[GOAL OF THE EXERCISE]: Only lines containing "main" are wanted from the data below. Copy those lines.

Dataset entries:
========================

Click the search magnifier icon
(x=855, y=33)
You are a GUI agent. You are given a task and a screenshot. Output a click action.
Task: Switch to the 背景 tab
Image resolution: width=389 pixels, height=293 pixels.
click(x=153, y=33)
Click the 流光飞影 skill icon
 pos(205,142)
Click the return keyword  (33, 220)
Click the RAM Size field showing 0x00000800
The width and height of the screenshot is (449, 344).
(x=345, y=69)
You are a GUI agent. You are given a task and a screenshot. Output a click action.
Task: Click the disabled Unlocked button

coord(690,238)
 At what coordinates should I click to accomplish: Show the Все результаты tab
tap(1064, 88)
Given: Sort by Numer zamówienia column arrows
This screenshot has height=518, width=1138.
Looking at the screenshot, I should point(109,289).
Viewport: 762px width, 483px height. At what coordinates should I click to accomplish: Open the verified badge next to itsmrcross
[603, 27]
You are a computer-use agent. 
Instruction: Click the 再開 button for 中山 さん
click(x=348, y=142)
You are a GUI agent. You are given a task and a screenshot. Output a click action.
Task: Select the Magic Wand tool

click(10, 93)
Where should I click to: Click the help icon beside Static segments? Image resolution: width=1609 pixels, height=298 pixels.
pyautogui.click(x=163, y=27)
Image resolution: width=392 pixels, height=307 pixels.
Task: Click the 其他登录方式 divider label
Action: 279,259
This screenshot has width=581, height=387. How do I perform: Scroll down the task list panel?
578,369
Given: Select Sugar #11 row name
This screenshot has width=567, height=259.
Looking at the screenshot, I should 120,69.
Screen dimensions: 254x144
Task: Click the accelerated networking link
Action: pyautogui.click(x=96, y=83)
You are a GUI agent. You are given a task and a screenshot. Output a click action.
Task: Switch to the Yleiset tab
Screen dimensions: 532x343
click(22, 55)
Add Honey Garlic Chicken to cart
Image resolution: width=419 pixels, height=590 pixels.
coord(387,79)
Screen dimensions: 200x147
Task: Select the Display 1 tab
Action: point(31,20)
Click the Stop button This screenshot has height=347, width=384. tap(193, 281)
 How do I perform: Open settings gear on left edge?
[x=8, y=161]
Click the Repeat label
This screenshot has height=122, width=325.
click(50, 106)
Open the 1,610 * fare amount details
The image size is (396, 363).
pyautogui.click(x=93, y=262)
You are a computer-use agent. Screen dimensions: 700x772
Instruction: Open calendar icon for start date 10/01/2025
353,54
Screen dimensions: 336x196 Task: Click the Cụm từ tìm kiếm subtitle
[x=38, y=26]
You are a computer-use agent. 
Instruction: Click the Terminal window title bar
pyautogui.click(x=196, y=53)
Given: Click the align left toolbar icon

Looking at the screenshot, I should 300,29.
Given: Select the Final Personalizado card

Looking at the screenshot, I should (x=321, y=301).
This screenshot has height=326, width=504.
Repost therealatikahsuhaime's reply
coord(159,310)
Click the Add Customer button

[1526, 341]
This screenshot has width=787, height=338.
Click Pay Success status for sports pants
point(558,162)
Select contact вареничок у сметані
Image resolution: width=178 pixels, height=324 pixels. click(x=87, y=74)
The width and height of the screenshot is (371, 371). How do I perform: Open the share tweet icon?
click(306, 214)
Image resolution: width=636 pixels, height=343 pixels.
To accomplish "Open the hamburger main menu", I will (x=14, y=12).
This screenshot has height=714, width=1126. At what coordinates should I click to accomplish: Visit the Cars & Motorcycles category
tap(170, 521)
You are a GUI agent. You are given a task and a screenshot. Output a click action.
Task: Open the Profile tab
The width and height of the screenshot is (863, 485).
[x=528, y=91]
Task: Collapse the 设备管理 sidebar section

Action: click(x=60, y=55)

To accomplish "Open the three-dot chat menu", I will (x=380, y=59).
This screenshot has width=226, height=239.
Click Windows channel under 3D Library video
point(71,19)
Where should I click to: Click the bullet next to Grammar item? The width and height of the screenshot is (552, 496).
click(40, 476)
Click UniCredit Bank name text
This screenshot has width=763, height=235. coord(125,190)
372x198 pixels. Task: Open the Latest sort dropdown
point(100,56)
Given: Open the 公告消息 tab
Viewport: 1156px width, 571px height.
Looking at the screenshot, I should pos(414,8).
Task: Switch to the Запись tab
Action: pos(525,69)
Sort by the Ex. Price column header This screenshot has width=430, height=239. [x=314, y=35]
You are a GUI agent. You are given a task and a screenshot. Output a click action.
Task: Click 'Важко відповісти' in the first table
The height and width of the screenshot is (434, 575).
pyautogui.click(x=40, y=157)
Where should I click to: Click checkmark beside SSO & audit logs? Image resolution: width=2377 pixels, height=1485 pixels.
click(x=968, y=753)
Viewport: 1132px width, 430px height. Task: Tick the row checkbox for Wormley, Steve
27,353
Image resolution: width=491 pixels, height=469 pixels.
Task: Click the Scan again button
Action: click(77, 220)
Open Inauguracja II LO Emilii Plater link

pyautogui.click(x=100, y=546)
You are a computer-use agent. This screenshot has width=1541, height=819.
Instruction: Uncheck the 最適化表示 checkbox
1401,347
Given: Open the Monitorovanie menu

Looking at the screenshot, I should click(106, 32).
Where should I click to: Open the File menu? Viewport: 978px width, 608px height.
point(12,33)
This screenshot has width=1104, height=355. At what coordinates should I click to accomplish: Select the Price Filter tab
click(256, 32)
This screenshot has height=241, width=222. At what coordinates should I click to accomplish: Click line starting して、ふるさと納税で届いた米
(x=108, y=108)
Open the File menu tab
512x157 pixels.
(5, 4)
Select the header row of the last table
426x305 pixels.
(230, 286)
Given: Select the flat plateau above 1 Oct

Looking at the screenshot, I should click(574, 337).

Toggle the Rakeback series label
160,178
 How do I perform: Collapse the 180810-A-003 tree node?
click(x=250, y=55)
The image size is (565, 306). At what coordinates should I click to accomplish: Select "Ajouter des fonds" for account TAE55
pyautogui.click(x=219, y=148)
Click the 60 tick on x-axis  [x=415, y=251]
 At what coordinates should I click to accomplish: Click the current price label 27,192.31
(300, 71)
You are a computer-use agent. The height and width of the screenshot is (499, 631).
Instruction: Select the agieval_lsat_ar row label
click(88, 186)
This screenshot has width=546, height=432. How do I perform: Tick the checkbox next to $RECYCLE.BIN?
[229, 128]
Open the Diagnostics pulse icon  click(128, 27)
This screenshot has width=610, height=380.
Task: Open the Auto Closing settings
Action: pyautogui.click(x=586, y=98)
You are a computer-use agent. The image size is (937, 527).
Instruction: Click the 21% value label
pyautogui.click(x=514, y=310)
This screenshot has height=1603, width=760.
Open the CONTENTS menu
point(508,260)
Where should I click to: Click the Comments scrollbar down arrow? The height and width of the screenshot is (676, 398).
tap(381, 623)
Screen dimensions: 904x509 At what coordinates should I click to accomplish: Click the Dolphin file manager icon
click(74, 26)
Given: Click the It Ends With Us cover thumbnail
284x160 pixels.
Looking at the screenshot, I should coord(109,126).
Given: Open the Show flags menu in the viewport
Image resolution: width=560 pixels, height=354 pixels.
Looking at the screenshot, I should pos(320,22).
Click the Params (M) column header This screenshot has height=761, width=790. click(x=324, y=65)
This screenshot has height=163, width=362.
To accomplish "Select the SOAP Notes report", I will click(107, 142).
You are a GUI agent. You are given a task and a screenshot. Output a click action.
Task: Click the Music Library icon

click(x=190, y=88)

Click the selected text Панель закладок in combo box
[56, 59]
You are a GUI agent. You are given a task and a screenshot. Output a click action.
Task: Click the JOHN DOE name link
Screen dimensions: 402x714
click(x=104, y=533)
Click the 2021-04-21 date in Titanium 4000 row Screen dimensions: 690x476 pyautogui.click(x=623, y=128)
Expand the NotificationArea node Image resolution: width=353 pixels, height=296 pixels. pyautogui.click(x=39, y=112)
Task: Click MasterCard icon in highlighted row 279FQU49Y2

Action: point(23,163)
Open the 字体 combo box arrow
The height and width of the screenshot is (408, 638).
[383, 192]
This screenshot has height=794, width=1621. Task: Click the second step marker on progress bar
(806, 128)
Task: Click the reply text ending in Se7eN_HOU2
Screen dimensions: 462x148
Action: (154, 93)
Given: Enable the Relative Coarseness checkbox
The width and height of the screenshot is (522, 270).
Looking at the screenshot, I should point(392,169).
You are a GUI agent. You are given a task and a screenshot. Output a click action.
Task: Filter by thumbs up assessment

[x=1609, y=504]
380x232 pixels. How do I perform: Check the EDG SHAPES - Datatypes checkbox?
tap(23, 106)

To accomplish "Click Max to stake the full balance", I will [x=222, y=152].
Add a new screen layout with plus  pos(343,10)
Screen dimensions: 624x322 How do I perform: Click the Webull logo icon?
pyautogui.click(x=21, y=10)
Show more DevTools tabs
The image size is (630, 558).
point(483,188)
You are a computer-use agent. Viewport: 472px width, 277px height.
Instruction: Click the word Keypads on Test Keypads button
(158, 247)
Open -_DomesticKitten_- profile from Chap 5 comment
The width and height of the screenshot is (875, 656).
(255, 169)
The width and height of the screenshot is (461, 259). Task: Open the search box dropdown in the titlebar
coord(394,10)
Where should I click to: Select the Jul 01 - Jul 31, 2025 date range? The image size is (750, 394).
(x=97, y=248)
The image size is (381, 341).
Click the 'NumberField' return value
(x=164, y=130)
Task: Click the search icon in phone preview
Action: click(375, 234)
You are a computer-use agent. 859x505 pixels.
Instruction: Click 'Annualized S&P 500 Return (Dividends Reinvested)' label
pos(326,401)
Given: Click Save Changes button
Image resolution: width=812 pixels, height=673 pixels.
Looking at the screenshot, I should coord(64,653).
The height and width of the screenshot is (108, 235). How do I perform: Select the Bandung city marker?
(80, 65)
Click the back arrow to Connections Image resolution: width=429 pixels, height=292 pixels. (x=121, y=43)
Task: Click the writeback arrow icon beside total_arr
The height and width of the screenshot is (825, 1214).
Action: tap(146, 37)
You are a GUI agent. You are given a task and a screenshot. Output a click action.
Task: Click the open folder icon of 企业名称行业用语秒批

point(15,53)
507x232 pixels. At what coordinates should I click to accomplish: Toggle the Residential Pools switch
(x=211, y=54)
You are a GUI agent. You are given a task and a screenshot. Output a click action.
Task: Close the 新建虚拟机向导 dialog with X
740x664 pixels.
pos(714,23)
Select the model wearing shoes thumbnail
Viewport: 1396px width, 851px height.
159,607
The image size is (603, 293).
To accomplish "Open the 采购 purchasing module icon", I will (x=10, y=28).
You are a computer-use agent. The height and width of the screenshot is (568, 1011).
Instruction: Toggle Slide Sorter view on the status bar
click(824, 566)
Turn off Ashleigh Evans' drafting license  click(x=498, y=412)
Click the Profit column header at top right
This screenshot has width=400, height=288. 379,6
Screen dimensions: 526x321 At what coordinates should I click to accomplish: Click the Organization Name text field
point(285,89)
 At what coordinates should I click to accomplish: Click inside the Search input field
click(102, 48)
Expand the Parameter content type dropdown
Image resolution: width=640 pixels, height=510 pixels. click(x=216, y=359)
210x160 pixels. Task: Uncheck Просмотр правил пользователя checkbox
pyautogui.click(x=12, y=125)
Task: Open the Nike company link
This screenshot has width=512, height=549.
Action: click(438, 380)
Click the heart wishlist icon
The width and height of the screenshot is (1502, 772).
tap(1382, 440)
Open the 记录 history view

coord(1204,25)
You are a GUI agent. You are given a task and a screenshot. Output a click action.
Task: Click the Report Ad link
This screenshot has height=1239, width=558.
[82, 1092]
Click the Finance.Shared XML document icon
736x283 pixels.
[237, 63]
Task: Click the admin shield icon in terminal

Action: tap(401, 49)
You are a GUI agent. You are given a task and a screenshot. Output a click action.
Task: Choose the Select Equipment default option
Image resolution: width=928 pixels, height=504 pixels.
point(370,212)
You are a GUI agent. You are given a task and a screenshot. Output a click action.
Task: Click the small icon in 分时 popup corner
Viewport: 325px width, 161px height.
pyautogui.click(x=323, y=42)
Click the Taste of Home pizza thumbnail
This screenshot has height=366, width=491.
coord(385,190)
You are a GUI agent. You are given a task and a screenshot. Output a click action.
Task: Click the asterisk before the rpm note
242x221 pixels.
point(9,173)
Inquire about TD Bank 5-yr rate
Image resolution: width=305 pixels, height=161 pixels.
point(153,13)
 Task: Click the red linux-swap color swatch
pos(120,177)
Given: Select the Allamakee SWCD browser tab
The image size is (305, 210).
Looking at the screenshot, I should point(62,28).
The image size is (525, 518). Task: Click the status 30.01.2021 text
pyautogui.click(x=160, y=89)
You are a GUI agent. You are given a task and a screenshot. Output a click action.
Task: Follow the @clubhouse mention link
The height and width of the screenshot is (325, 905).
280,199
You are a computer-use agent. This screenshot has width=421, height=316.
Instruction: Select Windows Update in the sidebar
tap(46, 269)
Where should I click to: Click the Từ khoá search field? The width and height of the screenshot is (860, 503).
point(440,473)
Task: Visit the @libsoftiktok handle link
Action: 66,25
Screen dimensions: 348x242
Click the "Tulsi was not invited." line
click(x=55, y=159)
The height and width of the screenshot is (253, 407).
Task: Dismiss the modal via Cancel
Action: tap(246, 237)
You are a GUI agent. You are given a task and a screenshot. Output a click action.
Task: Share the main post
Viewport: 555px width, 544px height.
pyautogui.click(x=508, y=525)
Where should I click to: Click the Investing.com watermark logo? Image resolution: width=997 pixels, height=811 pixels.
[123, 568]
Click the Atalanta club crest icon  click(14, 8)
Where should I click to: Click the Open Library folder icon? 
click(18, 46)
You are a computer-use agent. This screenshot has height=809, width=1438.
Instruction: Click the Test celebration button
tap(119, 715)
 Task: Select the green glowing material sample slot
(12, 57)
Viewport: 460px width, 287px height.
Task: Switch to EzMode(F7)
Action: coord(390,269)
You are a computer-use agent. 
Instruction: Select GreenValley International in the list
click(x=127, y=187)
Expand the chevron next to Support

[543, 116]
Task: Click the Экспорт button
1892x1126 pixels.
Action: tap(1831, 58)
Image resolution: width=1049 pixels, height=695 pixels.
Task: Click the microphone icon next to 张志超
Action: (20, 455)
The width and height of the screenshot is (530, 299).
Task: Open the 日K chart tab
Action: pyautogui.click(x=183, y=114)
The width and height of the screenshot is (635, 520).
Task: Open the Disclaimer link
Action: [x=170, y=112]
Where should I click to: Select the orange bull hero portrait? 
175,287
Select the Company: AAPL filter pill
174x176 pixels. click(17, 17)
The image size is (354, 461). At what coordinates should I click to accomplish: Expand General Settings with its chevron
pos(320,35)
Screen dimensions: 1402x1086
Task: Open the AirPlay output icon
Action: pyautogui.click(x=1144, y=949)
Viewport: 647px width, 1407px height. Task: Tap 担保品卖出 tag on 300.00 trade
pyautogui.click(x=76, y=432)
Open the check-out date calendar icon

========================

[SOLUTION TO THE PROBLEM]:
To accomplish "Open the hamburger main menu", I will (x=14, y=12).
Task: Share the main post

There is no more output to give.